A base station, one or more wireless devices, and/or a core network device may perform a method comprising multiple operations. An AMF may receive from a wireless device, a registration request message requesting register to a network. The AMF may determine unified access control (UAC) for the wireless device, based on status of electrical supply service of the network. The AMF may send to the wireless device, a response message comprising a parameter indicating status of electrical supply service. The AMF may comprise one or more processors; and memory storing instructions that, when executed by the one or more processors, cause the AMF to perform the described method, additional operations, and/or include the additional elements. A system may comprise the AMF configured to perform the described method, additional operations and/or include the additional elements; one or more wireless devices configured to communicate with the base station; and/or the core network device configured to communicate with the base station. A computer-readable medium may store instructions that, when executed, cause performance of the described method, additional operations, and/or include the additional elements.

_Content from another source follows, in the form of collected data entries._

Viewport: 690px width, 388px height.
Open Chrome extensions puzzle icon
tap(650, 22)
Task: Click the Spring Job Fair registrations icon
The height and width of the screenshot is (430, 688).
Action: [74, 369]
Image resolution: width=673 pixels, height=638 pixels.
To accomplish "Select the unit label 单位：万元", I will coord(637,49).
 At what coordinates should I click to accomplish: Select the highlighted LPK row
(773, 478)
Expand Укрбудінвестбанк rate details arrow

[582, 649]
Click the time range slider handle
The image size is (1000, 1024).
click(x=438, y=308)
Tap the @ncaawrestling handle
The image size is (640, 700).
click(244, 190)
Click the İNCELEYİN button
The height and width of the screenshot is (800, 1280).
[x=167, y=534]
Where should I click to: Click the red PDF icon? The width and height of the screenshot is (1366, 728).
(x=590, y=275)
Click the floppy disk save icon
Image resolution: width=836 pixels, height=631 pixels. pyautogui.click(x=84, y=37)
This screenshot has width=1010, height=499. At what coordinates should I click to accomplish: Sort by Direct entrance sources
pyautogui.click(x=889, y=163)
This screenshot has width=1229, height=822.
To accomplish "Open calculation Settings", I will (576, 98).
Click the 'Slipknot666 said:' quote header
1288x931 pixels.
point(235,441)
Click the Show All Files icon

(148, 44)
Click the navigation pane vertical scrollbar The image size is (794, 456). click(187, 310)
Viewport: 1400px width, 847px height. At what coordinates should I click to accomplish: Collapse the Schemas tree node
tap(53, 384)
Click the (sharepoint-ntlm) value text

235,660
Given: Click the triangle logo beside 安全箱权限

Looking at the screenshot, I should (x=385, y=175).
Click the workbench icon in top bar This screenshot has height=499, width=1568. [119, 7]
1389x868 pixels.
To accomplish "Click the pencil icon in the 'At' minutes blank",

A base station, one or more wireless devices, and/or a core network device may perform a method comprising multiple operations. A session and management function (SMF) of a network may receive a first message from a network function, and the first message may comprise a parameter indicating status of electrical supply service for the network. The SMF may determine QoS parameters for at least one wireless device based on the parameter. The SMF may send to the at least one wireless device, a second message comprising the QoS parameters. The network function may comprise at least one of: a policy control function; and/or a network exposure function (NEF). The first message may further comprise at least one of: a second parameter indicating an affected area by the status of electrical supply service; and/or a third parameter indicating recovery time of electrical supply service. The SMF may determine the QoS parameters based on at least one of: the second parameter; and/or the third parameter. The second message may further comprise at least one of: the parameter; a second parameter indicating an affected area by the status of electrical supply service; and/or a third parameter indicating recovery time of electrical supply service. The SMF may comprise one or more processors; and memory storing instructions that, when executed by the one or more processors, cause the SMF to perform the described method, additional operations, and/or include the additional elements. A system may comprise the SMF configured to perform the described method, additional operations and/or include the additional elements; one or more wireless devices configured to communicate with the base station; and/or a core network device configured to communicate with the base station. A computer-readable medium may store instructions that, when executed, cause performance of the described method, additional operations, and/or include the additional elements.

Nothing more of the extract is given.